Um agente mais idoso que está a dar ordens à polícia de choque encolhe os ombros à pergunta sobre como foi possível deixar um grupo trazer tochas e sabe-se lá mais o quê para aqui. Não os revistaram? "Há muita gente que tem estas coisas na Bélgica", responde. "É difícil." Alerta nível 3, revistas em tudo o que é sítio, tiros na rua, sacos revirados à entrada de lojas, marcha pacífica cancelada "por motivos de segurança" e "é difícil" revistar um grupo de hooligans? Está boa. Aliás, poucos minutos após a conversa com o responsável policial, ouve--se um estampido, depois outro. Parecem petardos (a polícia admitirá que foram lançados "projéteis incendiários"). A polícia de choque avança. Jornalistas apanhados no percurso são empurrados, toda a gente começa a fugir - é a total confusão. Já no Boulevard Anspach, são colocadas barreiras para que os que não fazem parte do grupo de desordeiros sejam mantidos à margem da carga. Atrás da fileira de agentes de escudo, capacete e bastão vão os canhões de água, que entram em ação a uns duzentos metros da praça.

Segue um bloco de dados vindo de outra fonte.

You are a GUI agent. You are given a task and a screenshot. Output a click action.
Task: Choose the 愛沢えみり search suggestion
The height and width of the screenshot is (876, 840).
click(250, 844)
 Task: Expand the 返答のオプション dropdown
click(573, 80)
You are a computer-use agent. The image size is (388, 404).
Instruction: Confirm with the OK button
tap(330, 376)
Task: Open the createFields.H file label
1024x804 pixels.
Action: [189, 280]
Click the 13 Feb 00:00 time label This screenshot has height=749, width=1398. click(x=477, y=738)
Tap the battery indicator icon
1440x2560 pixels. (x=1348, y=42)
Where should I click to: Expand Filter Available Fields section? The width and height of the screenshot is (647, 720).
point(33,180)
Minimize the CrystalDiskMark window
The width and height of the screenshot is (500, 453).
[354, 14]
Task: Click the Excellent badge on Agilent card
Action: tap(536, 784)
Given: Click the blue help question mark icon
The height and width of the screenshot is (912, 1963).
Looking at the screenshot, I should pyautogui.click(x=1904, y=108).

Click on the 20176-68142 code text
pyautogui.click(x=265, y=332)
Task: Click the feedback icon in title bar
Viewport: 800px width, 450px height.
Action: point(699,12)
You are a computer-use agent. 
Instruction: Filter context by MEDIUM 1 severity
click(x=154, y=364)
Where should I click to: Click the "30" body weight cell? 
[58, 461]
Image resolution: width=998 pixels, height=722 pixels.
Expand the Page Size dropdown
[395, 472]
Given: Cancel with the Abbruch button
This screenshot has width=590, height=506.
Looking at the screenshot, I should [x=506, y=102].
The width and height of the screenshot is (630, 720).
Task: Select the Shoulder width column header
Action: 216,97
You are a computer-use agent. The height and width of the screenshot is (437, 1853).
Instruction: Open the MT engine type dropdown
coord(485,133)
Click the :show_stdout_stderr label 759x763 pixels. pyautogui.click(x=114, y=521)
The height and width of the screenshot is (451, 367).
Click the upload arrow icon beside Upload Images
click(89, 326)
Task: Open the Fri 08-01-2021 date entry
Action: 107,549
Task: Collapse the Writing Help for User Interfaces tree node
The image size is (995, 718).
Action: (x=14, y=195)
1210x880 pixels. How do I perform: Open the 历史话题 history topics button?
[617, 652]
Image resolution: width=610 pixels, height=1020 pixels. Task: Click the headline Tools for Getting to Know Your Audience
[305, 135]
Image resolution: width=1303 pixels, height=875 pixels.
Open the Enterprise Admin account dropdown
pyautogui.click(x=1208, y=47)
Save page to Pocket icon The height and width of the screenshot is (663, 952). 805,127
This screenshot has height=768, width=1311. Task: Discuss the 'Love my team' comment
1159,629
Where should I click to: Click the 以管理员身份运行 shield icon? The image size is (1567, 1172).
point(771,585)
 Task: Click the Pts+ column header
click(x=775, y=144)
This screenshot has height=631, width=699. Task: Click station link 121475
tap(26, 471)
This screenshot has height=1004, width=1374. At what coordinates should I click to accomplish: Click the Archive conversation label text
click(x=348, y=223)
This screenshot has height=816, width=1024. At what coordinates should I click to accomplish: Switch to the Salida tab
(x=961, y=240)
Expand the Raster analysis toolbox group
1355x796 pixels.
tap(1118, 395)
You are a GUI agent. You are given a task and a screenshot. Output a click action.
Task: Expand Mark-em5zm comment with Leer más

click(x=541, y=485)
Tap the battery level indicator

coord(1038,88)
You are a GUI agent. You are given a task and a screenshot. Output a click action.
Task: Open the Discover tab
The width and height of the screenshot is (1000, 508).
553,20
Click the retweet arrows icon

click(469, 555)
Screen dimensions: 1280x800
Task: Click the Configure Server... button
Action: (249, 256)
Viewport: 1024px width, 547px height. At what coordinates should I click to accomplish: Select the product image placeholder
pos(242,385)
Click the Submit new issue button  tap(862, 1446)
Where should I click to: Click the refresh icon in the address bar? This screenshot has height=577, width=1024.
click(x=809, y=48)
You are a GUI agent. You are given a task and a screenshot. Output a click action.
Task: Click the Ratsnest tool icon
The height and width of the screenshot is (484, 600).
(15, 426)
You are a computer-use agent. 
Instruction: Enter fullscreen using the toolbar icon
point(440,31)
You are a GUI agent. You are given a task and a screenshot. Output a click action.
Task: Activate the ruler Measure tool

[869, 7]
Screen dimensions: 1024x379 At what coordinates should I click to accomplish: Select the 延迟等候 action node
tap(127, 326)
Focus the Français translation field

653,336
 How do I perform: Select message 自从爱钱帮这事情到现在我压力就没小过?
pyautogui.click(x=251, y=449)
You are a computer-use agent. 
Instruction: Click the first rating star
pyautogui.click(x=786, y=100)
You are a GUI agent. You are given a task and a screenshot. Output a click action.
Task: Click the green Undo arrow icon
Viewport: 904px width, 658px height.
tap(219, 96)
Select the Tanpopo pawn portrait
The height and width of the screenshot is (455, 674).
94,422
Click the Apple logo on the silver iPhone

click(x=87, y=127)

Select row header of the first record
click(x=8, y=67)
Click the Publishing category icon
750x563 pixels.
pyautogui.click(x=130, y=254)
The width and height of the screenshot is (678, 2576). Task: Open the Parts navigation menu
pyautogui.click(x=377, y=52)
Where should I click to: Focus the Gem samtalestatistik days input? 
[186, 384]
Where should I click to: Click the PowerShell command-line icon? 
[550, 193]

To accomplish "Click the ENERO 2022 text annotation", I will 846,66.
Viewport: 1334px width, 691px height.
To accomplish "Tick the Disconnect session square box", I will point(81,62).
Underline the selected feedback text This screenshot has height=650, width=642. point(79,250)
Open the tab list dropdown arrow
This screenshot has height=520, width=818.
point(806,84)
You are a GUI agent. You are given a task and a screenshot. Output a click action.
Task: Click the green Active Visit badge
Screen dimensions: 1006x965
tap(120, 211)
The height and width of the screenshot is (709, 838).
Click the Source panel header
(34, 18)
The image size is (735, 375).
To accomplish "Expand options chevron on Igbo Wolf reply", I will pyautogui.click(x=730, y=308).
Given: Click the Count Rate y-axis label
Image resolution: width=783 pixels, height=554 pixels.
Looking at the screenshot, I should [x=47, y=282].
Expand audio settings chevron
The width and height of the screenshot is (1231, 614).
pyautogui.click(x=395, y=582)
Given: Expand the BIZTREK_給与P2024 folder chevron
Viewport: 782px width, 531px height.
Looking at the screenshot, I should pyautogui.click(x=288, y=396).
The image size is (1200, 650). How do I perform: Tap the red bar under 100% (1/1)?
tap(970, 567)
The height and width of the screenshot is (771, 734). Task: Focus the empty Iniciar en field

"É uma vergonha para o país"

"Estou escandalizado por constatar que tais crápulas com aspeto de nazis vieram provocar os cidadãos no lugar onde estavam a prestar homenagem. É uma vergonha para o país. Tínhamos sido prevenidos ontem pelos serviços de segurança de que eles podiam vir à Praça da Bolsa e vejo que nada foi feito para os impedir." À reação furiosa de Yvan Mayeur, presidente da Câmara de Bruxelas, que exige responsabilidades ao governo, o PM belga responde com "foi feito o necessário para que os manifestantes voltassem para casa".

Em comunicado comum, os principais partidos flamengos demarcam-se, "nos termos o mais claros possível, da pequena minoria que pelo ódio tenta minar a solidariedade e a serenidade. Quem semeia a divisão e prega o ódio faz o jogo dos inimigos da democracia." Exceção à Nova Aliança Flamenga de Bart de Wever, presidente da Câmara de Antuérpia e conotado com a extrema-direita. "Quanto mais se dá atenção aos hooligans mais eles se acham os maiores", disse um porta-voz de De Wever, explicando também a recusa de aquele se juntar ao comunicado pela "inexistência de uma reação comum dos partidos aos atentados".